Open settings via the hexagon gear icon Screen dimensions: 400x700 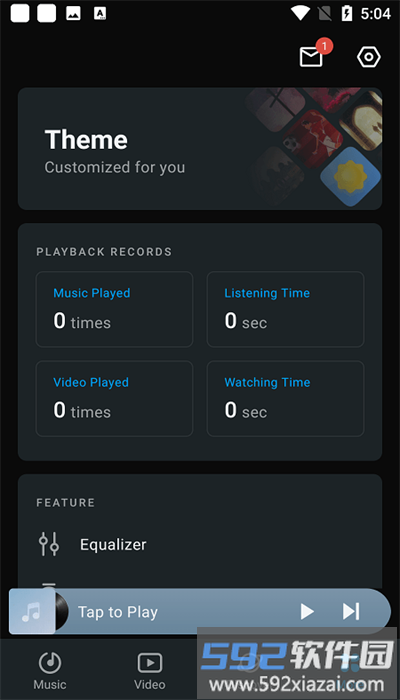369,57
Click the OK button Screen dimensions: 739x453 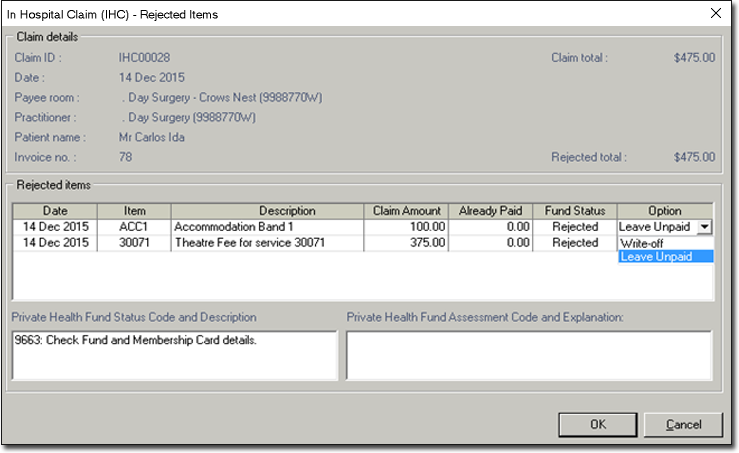[x=597, y=424]
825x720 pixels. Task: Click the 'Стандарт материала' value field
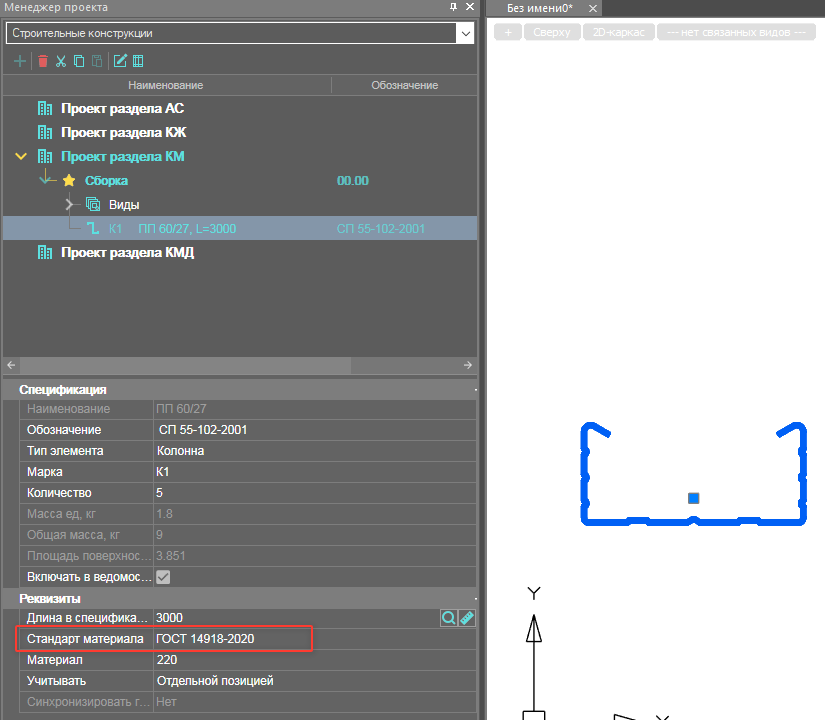(x=232, y=638)
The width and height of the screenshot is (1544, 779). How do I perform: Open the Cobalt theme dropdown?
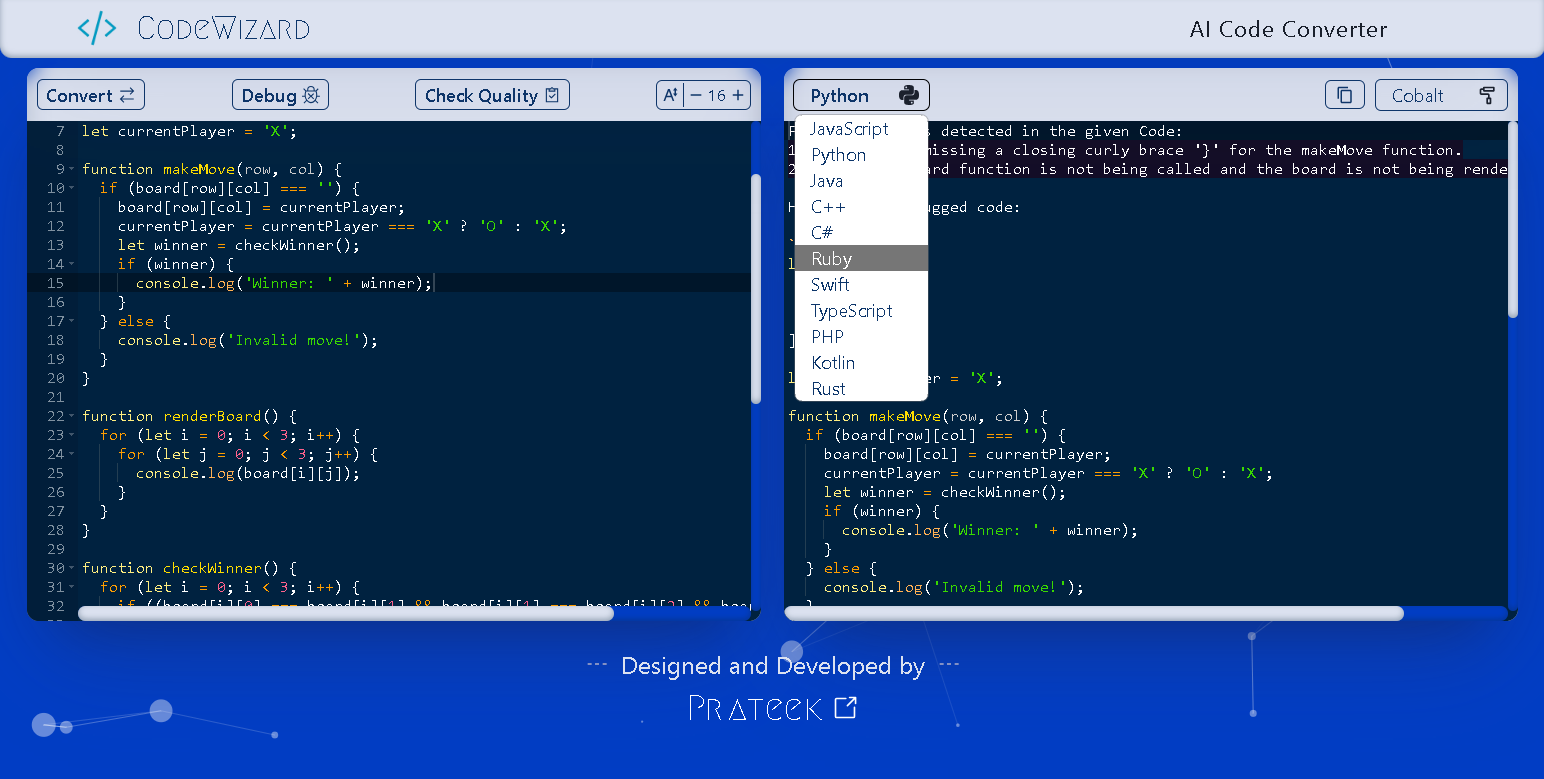1441,95
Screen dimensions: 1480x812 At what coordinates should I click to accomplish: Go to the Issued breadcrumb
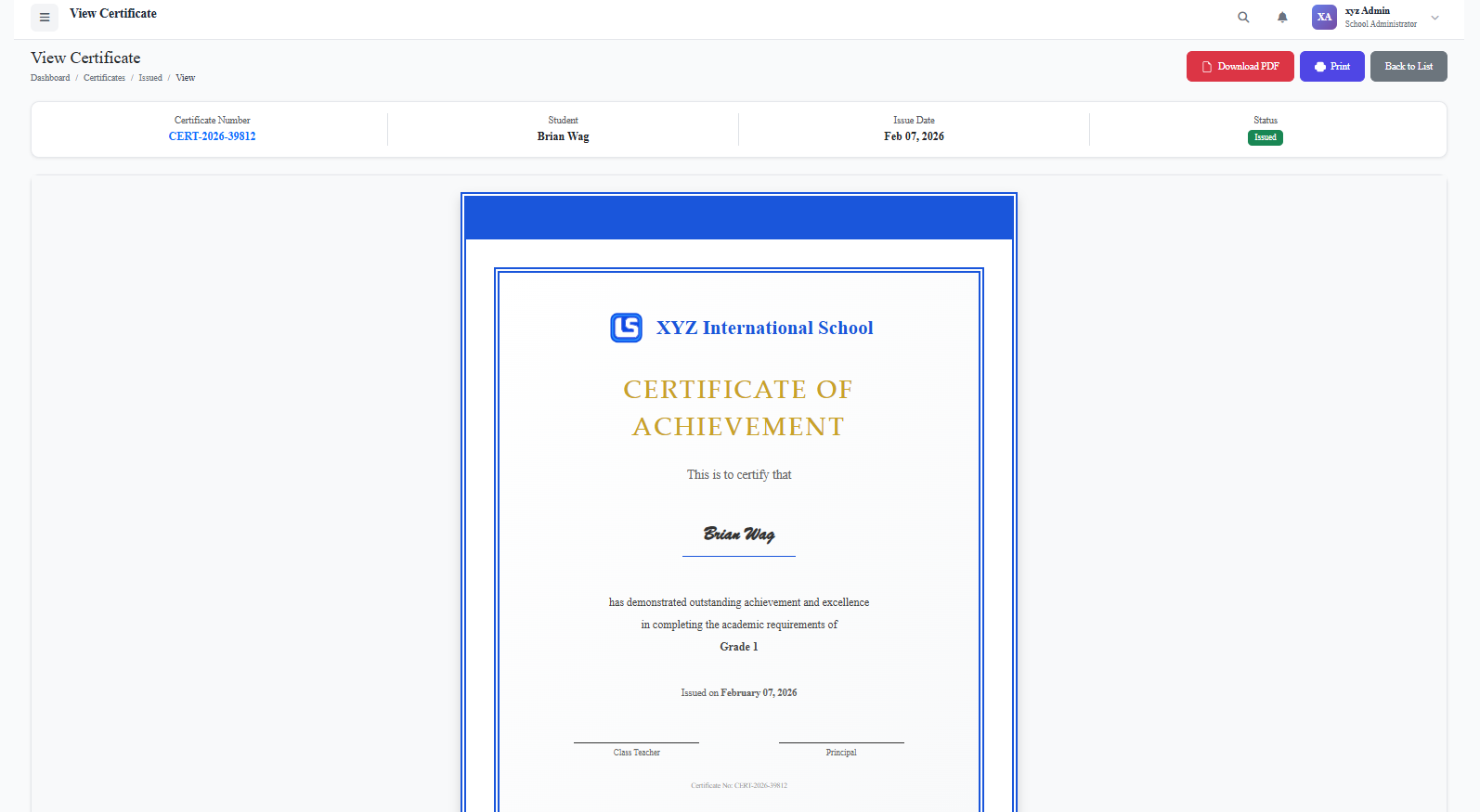tap(150, 78)
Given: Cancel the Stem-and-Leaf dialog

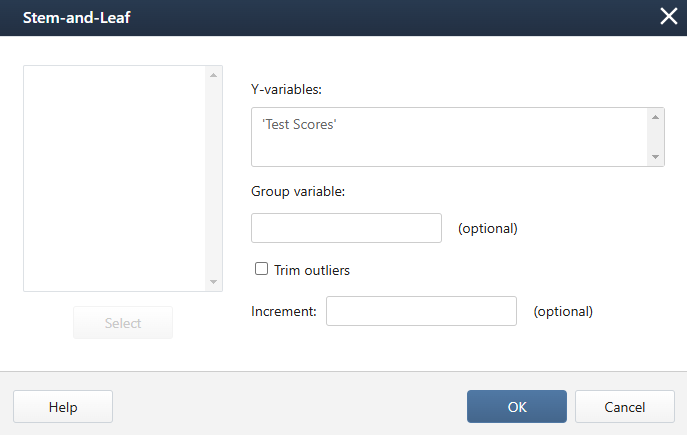Looking at the screenshot, I should (x=624, y=407).
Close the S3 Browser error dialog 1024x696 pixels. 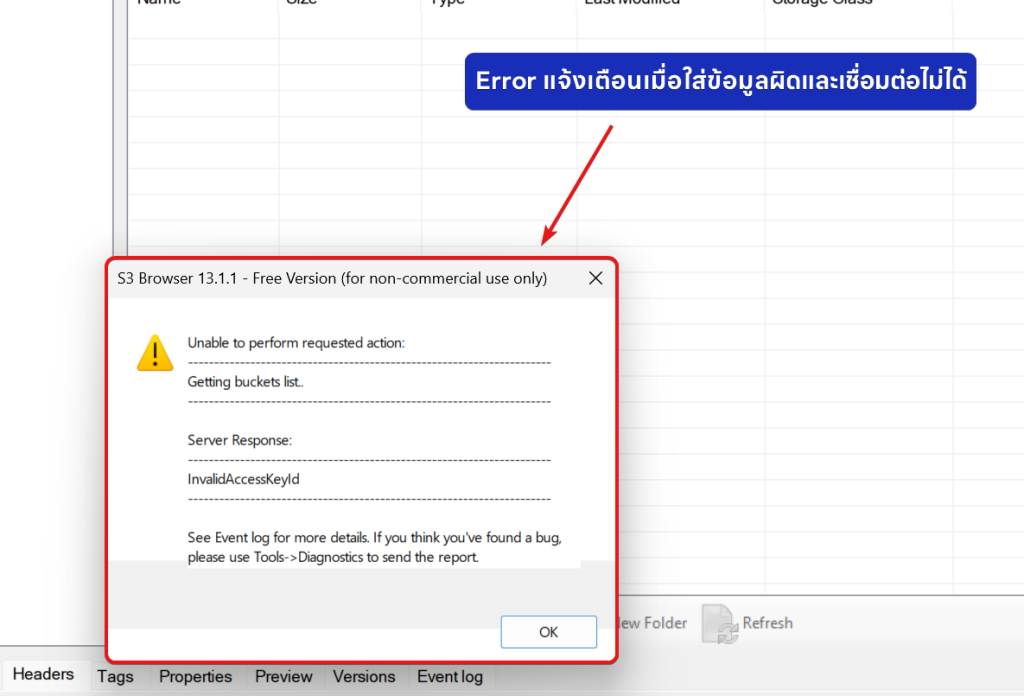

▬▬▬▬▬▬▬▬▬▬

#### [Task description]
Print, please, exactly the lines from the one holding "Screen dimensions: 1480x812" through the final line of the data, both included, while leaving out each picture.

#### [Written solution]
Screen dimensions: 1480x812 At what coordinates should I click to accomplish: Go to the Issued breadcrumb
tap(150, 78)
Given: Cancel the Stem-and-Leaf dialog

Looking at the screenshot, I should (x=624, y=407).
Close the S3 Browser error dialog 1024x696 pixels. 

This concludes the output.